Molly le versò un bicchiere di champagne. «È il mio lavoro, quindi si fidi di me. Niente è strano se non è il festeggiato a farlo sembrare tale. Ma lei lo sa meglio di me.»
«Vorrei fare la mia uscita con la canzone It’s My Party (and I’ll Cry If I Want To).»
«Ironia. È chiaro. Ci penso io.»
«Ma come si arriva a lavorare nel suo settore?» le chiese Embeth.
Sul momento, Molly sembrò confusa dalla domanda personale.
«Conosco una ragazza che organizza eventi e mi domandavo come si facesse a entrare nel settore.»
«Io ho studiato management alberghiero alla Cornell», disse Molly. «Adesso devo andare a parlare col DJ.»
Embeth fece la sua entrata sui lamentosi gemiti adolescenziali di Lesley Gore, con una camminata danzante. Una specie di chachacha aerobico ma mal riuscito. Cercava di sembrare spigliata. Di sembrare come se non gliene fregasse più un cazzo di niente. El Meté era sulla sua spalla ma stava buono e zitto. Il volume della musica si abbassò e il DJ annunciò che Mrs Levin avrebbe detto due parole.
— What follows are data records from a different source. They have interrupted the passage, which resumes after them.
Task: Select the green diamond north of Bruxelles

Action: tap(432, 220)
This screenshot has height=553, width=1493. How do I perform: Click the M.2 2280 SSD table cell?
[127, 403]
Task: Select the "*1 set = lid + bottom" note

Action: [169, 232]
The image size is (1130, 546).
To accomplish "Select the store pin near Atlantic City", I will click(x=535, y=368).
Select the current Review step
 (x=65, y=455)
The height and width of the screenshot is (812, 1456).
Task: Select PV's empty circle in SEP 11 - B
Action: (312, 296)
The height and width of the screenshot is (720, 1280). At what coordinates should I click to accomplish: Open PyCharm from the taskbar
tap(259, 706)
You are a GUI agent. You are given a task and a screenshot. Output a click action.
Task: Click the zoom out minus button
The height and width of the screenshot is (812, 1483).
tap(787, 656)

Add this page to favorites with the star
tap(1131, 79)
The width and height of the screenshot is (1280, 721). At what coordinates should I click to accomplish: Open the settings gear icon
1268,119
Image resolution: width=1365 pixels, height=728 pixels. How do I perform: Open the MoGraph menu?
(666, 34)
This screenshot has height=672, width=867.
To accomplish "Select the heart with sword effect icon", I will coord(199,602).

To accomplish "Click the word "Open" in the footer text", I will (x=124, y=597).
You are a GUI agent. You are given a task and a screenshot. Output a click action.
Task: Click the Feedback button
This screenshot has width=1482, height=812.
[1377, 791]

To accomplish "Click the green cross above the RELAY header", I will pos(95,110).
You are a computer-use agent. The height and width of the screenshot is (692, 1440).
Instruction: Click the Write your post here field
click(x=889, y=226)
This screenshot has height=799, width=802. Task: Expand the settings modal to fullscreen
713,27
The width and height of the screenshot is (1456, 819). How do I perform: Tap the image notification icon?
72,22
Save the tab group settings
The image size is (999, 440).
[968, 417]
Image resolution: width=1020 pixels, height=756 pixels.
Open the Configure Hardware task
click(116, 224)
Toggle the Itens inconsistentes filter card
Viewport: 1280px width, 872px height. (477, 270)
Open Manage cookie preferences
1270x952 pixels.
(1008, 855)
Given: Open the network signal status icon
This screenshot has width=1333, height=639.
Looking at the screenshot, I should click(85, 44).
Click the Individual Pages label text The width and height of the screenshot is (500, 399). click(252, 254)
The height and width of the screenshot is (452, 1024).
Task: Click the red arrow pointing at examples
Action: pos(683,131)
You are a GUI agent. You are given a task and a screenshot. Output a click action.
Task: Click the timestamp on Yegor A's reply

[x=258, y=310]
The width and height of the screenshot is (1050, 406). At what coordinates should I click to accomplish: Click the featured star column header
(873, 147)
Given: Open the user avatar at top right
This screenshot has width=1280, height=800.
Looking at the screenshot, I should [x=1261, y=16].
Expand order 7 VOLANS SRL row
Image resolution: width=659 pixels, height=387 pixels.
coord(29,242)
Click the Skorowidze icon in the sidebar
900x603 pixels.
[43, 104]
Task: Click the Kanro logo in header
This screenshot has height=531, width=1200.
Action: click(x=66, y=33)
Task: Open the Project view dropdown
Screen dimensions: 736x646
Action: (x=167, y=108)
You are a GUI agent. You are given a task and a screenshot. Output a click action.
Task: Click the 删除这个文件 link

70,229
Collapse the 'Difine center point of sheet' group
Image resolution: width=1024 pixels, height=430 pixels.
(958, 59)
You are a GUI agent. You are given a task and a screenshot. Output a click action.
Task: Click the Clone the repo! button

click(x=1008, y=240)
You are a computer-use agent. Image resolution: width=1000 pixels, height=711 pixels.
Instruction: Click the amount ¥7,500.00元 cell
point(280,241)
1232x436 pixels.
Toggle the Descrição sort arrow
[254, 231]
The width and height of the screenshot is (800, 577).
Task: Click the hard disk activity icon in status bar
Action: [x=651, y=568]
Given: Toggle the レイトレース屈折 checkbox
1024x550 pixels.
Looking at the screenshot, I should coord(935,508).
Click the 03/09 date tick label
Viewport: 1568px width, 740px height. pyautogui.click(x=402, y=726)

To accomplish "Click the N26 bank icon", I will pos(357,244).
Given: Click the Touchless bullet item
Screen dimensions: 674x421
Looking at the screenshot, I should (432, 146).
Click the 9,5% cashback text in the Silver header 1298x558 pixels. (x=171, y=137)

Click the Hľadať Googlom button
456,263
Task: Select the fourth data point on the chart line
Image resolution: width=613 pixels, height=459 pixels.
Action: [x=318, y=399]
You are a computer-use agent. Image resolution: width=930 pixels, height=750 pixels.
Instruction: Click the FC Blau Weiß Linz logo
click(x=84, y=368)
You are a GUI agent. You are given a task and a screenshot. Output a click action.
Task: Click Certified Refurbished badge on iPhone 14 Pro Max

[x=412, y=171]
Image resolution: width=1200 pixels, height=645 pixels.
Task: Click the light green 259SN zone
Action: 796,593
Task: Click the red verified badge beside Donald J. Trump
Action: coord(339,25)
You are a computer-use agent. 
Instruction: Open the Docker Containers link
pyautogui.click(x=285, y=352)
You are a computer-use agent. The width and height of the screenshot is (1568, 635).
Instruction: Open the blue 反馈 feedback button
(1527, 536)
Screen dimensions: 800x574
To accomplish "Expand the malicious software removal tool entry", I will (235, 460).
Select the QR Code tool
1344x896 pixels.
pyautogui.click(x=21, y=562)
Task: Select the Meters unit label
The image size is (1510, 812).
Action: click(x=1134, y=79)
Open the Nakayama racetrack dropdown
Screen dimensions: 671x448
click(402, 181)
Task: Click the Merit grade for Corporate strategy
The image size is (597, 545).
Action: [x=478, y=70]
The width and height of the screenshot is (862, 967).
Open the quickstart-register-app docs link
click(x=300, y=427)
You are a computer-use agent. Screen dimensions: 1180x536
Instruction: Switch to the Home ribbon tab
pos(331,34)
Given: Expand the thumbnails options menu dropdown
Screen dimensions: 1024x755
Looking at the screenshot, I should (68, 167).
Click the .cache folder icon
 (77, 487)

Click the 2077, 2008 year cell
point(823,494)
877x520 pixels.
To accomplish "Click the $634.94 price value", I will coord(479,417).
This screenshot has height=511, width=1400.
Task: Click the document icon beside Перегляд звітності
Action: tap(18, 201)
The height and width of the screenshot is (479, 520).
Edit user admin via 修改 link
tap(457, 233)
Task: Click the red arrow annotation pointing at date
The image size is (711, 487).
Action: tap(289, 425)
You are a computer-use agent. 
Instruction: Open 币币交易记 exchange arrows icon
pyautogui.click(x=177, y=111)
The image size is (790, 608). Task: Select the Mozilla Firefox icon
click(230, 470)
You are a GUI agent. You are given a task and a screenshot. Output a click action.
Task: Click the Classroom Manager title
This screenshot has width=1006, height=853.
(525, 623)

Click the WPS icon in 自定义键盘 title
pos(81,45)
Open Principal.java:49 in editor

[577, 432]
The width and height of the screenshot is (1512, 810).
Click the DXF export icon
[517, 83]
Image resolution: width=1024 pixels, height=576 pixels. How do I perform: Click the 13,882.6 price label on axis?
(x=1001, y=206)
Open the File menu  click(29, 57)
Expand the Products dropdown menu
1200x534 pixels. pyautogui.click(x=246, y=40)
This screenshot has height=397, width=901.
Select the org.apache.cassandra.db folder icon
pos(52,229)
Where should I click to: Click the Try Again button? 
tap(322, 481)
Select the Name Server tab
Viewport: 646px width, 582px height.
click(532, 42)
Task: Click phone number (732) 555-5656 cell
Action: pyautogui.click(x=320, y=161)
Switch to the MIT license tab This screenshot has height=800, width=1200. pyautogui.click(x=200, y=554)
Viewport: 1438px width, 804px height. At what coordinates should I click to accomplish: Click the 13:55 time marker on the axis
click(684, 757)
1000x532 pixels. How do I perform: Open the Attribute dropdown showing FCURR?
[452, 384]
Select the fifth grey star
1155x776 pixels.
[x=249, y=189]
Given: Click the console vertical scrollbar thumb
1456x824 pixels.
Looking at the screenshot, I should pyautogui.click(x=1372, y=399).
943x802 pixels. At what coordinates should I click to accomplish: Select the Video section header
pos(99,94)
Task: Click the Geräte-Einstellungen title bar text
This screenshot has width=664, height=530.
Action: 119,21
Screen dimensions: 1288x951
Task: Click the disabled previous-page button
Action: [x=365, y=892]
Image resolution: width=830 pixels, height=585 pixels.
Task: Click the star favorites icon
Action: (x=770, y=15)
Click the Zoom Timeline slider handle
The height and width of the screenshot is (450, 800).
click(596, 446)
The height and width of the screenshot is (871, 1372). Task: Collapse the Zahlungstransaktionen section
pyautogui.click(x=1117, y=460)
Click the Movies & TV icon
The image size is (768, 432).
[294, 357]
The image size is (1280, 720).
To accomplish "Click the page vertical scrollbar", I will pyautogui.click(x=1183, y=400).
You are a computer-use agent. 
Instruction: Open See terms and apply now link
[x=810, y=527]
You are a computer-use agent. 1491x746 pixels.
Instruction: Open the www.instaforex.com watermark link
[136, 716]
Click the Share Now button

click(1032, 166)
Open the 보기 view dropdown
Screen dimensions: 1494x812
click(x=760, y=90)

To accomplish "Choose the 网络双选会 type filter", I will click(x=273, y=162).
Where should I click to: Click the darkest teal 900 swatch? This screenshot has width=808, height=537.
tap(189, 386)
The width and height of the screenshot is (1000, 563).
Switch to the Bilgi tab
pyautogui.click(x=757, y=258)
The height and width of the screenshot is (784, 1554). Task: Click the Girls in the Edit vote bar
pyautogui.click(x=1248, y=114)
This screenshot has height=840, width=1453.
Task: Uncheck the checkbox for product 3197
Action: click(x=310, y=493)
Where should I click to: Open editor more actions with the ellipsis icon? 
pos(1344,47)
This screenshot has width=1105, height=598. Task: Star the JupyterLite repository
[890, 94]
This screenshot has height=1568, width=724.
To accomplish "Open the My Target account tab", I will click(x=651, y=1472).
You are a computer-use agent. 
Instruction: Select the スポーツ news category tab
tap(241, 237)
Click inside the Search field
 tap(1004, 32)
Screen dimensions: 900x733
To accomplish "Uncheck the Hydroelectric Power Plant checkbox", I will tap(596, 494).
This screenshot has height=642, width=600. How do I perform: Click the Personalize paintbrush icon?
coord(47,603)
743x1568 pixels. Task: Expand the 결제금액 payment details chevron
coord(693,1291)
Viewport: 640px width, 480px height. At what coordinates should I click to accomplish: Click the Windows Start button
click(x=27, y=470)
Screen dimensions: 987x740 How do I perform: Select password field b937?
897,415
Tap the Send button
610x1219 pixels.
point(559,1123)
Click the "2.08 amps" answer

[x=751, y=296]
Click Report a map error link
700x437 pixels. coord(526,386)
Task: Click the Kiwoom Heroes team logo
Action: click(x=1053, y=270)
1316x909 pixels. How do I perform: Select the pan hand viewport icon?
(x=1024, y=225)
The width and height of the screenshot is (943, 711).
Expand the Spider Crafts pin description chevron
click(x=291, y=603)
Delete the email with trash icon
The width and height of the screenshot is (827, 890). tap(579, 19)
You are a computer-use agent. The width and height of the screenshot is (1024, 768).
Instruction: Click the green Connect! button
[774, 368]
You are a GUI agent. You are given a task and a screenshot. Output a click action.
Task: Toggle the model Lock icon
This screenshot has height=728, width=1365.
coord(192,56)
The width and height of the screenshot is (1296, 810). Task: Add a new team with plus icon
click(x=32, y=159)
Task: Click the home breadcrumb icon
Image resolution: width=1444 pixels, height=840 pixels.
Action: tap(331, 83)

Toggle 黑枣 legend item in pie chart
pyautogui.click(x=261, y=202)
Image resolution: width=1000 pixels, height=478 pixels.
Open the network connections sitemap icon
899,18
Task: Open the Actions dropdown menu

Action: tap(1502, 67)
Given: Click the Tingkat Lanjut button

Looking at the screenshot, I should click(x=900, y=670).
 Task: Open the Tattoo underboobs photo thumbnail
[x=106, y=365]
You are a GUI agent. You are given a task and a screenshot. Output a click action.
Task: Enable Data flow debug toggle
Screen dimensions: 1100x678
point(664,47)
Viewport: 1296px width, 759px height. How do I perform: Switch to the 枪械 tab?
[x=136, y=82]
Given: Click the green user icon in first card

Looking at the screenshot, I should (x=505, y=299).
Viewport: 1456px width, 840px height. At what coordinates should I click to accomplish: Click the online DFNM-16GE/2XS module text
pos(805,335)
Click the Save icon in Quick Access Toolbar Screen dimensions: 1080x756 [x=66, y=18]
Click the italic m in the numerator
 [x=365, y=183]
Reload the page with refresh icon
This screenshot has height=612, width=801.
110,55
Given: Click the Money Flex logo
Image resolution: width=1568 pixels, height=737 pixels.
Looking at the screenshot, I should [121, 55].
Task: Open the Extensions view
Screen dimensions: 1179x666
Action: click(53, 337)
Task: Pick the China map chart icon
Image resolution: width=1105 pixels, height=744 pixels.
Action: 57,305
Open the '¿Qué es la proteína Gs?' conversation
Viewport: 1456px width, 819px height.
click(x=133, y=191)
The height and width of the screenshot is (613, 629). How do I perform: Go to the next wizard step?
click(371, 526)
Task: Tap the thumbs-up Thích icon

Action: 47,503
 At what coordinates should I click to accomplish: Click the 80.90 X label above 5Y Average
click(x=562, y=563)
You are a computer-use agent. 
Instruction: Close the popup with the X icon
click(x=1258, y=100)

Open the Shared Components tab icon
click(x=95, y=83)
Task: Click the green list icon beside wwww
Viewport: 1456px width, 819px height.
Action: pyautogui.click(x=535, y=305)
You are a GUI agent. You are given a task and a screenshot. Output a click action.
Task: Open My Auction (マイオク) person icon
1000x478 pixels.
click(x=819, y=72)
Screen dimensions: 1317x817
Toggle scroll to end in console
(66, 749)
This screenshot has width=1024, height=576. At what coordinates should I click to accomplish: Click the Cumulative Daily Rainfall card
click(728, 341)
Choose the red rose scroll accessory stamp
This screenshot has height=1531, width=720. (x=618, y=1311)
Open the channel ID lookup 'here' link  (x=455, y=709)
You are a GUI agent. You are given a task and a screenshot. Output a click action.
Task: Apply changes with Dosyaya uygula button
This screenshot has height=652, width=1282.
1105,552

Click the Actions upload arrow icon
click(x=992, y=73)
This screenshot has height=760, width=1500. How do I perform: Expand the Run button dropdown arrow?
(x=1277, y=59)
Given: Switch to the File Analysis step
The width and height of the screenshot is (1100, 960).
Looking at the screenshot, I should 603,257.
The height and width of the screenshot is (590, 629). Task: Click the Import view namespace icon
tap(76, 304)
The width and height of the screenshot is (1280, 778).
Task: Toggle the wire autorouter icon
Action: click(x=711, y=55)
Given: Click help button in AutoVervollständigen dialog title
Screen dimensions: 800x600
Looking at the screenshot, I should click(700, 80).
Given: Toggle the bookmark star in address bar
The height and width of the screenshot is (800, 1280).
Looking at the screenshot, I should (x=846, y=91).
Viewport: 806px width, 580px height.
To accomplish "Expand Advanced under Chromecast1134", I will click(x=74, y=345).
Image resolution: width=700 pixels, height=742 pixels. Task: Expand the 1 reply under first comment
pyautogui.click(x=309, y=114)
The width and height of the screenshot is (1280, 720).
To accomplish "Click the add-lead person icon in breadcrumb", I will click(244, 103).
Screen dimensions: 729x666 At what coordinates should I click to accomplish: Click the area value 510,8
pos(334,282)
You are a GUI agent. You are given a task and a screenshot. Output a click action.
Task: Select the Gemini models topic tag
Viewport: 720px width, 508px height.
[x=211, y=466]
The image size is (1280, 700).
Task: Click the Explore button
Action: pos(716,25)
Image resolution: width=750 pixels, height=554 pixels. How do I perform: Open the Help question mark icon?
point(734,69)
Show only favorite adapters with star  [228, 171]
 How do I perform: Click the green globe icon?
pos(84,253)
Embeth guardò gli invitati. Era buio, non riusciva a distinguere Allegra, né Margarita, Jorge o il dottor Hui. E nemmeno gli altri. «Mi dicono che Aaron sarà qui da un momento all’altro. Cosa volete, è il destino delle mogli dei politici. Tuo marito sta sempre arrivando ma di fatto non arriva mai...»
Il pubblico rise di cuore alla battuta che non era una battuta.
Un attimo dopo, magicamente, la folla degli invitati si divise in due. Aaron percorse quel corridoio come Mosè che separava le acque del mar Rosso.
«Sono qui», gridò. I suoi riccioli grigi sobbalzavano elastici sotto il riflettore. «Sono qui, Embeth Bart Levin, amore della mia vita!»
Il pubblico esplose in un coro di «oooh».
Embeth sorrideva a tutti denti, instupidita. Quanto era bello, ancora. Quante cose era disposta a perdonargli. Quanto amava quell’uomo.
E forse, in fondo, il senso della sua vita era tutto lì. Per lui aveva mentito, ingannato, ingoiato la polvere, aveva chiuso entrambi gli occhi. L’aveva protetto dalle sgradevolezze quando aveva potuto. L’aveva protetto da Ruby, Distruttrice di mondi. Se avessero scritto il Libro di Embeth, l’unica cosa da dire era che aveva amato Aaron Levin come nessun’altra avrebbe potuto amarlo.
Finalmente arrivò anche lui al microfono. Le strinse la mano. Si chinò verso di lei ed El Meté volò via. La baciò e le sussurrò all’orecchio: «Cosa mi sono perso?»